» Work request
Search the data for the string "agent" and extract every line where it appears.

[Saved data entries]

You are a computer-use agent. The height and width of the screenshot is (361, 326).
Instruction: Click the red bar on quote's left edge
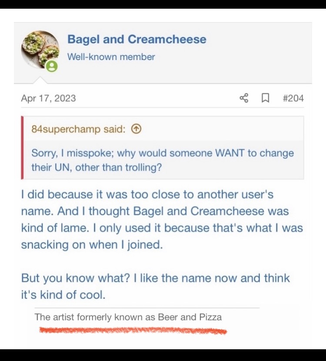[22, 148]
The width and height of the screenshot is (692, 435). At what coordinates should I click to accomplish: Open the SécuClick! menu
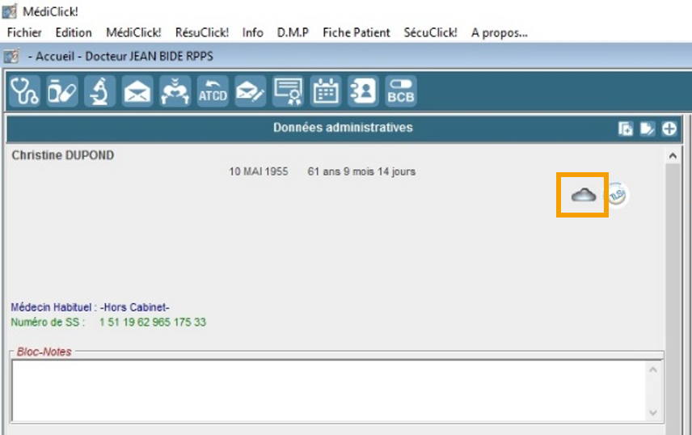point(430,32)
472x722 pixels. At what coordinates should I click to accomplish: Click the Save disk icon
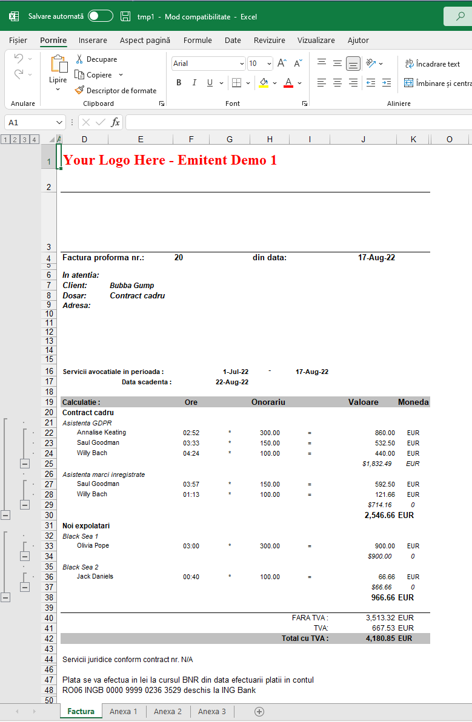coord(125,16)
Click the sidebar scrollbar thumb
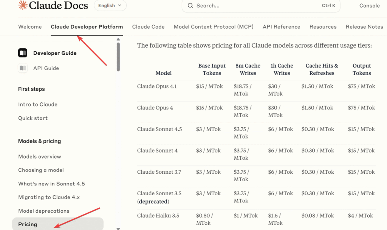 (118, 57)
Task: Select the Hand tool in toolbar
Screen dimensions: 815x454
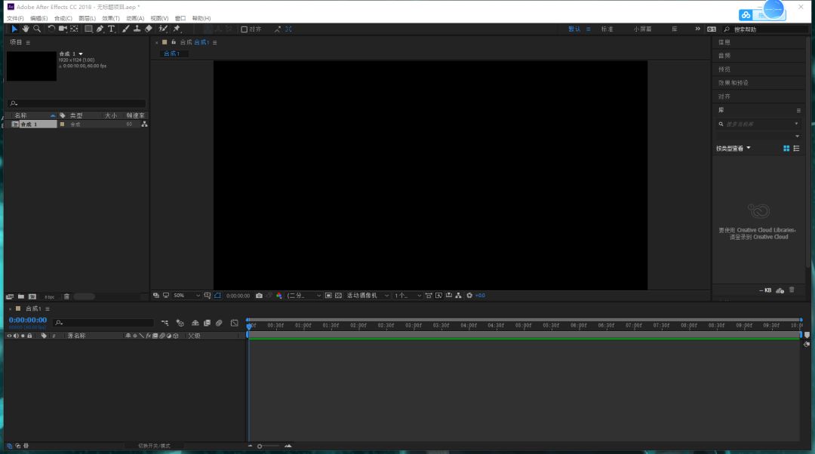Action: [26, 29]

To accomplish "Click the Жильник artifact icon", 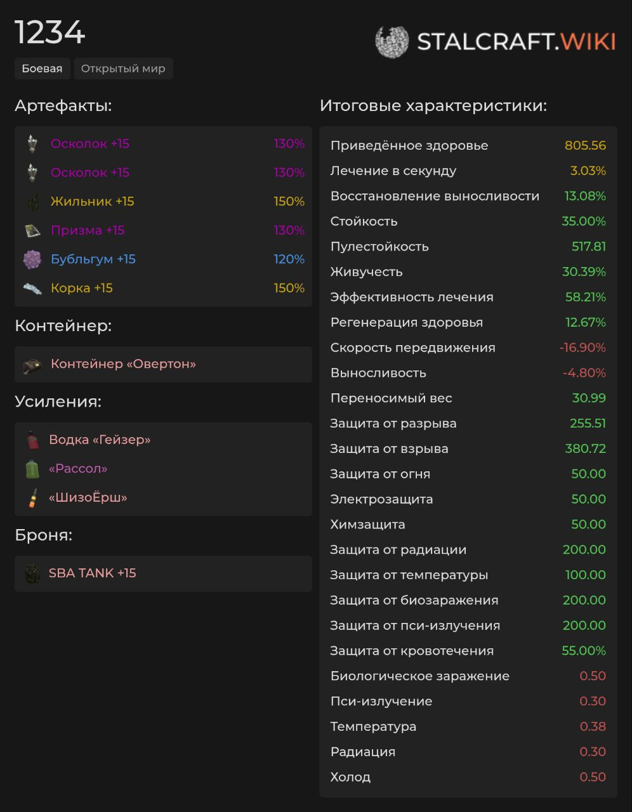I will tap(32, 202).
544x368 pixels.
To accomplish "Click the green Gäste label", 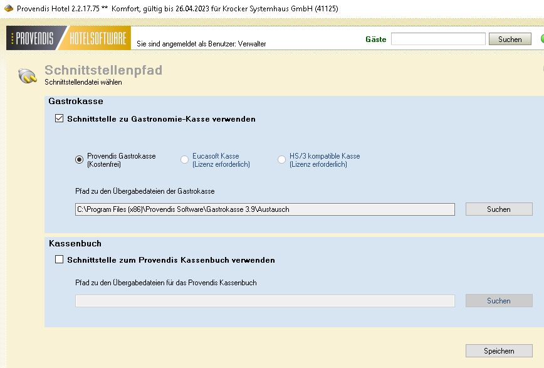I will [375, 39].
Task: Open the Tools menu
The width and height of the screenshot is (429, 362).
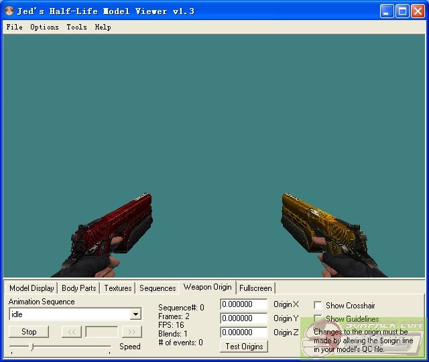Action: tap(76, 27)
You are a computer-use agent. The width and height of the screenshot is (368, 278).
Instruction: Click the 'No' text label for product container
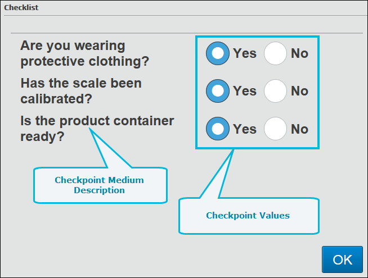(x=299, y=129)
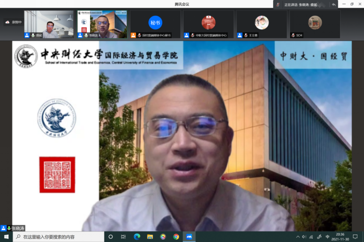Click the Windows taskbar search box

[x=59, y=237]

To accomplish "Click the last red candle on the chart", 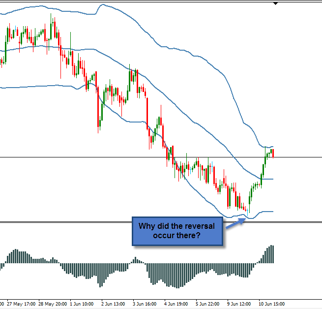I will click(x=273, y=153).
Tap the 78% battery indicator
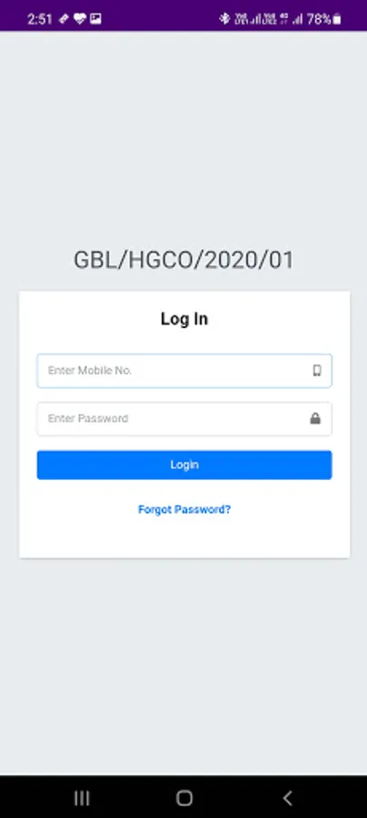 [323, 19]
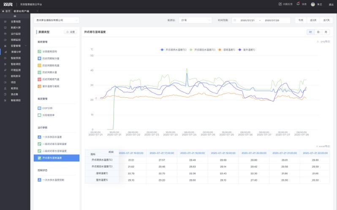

» Expected answer
You are a computer-use agent. The height and width of the screenshot is (361, 326).
You are a computer-use agent. The width and height of the screenshot is (368, 278).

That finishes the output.